(Requirement) Nothing but the lines from the one containing "Task: Open the Most Visited eye icon" through the end of the entries below should be set down, each exactly as written.

Records from a data source:
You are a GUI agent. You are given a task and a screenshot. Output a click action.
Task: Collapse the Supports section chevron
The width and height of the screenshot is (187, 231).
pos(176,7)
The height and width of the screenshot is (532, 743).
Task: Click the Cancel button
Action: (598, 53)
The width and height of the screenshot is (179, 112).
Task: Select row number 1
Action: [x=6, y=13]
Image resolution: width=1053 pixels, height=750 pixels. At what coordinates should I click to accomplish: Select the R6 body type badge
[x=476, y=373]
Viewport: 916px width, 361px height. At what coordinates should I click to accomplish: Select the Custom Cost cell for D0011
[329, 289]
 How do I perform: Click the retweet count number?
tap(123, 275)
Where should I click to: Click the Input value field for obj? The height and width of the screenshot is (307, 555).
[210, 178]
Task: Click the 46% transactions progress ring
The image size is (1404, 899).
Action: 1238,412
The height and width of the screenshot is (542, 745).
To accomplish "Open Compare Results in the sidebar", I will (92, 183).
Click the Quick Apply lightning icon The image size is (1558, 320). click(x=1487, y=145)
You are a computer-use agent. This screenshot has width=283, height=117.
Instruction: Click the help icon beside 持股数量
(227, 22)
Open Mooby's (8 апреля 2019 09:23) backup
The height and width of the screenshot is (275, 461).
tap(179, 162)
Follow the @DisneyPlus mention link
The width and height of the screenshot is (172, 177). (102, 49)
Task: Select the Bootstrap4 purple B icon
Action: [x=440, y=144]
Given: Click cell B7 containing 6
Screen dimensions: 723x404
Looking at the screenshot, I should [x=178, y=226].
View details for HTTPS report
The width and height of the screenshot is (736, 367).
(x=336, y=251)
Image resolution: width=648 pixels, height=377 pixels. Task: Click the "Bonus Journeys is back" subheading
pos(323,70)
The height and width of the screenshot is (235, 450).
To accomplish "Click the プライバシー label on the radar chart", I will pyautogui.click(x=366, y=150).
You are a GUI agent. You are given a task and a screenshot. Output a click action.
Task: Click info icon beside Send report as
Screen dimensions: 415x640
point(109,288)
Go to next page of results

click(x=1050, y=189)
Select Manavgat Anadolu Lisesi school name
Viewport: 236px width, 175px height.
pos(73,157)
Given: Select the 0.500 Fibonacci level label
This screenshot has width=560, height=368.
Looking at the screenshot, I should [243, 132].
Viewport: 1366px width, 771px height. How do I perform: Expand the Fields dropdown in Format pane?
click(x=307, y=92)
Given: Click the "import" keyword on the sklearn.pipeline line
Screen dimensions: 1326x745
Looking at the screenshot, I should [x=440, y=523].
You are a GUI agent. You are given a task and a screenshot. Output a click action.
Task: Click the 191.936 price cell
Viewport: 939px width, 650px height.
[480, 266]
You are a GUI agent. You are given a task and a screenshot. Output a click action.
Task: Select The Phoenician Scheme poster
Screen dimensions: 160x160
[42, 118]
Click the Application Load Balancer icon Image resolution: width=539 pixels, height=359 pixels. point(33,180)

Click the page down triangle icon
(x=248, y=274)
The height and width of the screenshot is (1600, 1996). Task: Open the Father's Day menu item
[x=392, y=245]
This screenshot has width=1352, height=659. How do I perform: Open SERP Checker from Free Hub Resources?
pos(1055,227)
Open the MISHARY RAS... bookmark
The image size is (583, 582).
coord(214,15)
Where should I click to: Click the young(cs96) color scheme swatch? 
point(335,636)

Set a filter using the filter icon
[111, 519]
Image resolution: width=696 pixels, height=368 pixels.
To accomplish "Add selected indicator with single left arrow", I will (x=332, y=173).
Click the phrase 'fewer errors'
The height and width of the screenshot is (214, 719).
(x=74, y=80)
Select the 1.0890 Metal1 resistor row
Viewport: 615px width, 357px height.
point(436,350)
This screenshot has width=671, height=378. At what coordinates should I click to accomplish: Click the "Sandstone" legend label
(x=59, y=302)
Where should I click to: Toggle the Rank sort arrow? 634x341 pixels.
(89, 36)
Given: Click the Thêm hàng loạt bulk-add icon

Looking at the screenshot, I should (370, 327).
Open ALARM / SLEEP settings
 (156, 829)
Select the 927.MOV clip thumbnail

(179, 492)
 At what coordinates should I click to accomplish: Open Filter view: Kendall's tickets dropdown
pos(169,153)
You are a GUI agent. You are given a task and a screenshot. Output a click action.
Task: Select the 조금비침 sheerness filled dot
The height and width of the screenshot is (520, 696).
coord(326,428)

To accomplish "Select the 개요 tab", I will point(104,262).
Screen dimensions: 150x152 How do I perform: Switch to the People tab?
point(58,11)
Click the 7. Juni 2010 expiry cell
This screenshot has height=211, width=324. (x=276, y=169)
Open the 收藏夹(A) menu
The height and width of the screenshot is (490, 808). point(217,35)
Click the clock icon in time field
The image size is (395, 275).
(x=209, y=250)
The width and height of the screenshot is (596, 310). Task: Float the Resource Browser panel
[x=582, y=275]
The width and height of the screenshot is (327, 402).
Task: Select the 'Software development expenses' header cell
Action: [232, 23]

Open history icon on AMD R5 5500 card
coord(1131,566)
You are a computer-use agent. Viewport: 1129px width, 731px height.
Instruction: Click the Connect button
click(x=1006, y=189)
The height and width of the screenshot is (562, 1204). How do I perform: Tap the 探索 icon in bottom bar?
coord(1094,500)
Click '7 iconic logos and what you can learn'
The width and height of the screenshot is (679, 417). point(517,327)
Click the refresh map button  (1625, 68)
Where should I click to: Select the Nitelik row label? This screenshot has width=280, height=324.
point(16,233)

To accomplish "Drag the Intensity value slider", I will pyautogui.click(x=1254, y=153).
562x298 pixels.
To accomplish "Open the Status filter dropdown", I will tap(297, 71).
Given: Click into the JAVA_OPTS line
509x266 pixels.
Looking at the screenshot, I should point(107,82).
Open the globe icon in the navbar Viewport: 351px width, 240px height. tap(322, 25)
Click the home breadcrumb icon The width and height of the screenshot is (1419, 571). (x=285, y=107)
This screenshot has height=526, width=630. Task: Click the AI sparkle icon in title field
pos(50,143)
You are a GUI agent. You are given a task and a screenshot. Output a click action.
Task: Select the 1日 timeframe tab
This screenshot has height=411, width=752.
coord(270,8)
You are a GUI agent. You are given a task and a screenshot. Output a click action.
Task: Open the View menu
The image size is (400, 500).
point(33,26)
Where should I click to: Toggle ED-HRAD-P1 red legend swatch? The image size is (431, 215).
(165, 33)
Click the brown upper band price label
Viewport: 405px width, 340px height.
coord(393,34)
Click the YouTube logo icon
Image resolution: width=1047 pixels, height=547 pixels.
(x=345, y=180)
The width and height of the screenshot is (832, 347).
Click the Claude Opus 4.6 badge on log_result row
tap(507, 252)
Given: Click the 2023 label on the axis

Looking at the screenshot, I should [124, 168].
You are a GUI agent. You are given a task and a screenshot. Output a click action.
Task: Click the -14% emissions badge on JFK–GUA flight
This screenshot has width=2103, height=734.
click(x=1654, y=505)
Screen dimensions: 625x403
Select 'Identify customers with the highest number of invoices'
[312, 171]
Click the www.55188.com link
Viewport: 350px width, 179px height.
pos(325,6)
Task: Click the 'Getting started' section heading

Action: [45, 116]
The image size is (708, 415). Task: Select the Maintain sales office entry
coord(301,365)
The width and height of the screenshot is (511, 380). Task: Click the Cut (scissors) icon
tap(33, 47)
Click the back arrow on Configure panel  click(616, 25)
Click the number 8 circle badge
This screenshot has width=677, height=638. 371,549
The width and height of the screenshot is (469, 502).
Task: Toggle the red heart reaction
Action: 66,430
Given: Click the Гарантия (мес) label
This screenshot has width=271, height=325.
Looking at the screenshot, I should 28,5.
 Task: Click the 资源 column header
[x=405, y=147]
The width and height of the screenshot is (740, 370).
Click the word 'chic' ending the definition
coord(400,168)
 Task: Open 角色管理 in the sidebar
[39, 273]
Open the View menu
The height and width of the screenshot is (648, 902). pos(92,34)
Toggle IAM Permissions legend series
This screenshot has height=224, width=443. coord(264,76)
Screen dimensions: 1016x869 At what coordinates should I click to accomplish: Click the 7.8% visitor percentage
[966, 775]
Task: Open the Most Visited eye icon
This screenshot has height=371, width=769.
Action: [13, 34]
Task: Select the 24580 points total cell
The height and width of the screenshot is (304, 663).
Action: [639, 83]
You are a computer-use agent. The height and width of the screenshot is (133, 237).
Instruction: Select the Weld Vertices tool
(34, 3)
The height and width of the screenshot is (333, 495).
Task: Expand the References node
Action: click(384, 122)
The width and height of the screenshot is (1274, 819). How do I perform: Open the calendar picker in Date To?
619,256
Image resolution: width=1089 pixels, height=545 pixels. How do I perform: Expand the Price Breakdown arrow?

(Solution to the exercise)
Task: Open the Most Visited eye icon
This screenshot has height=371, width=769.
Action: [13, 34]
Task: Select the 24580 points total cell
The height and width of the screenshot is (304, 663).
Action: [639, 83]
You are a computer-use agent. The height and width of the screenshot is (133, 237).
Instruction: Select the Weld Vertices tool
(34, 3)
The height and width of the screenshot is (333, 495).
Task: Expand the References node
Action: click(384, 122)
The width and height of the screenshot is (1274, 819). How do I perform: Open the calendar picker in Date To?
619,256
Image resolution: width=1089 pixels, height=545 pixels. How do I perform: Expand the Price Breakdown arrow?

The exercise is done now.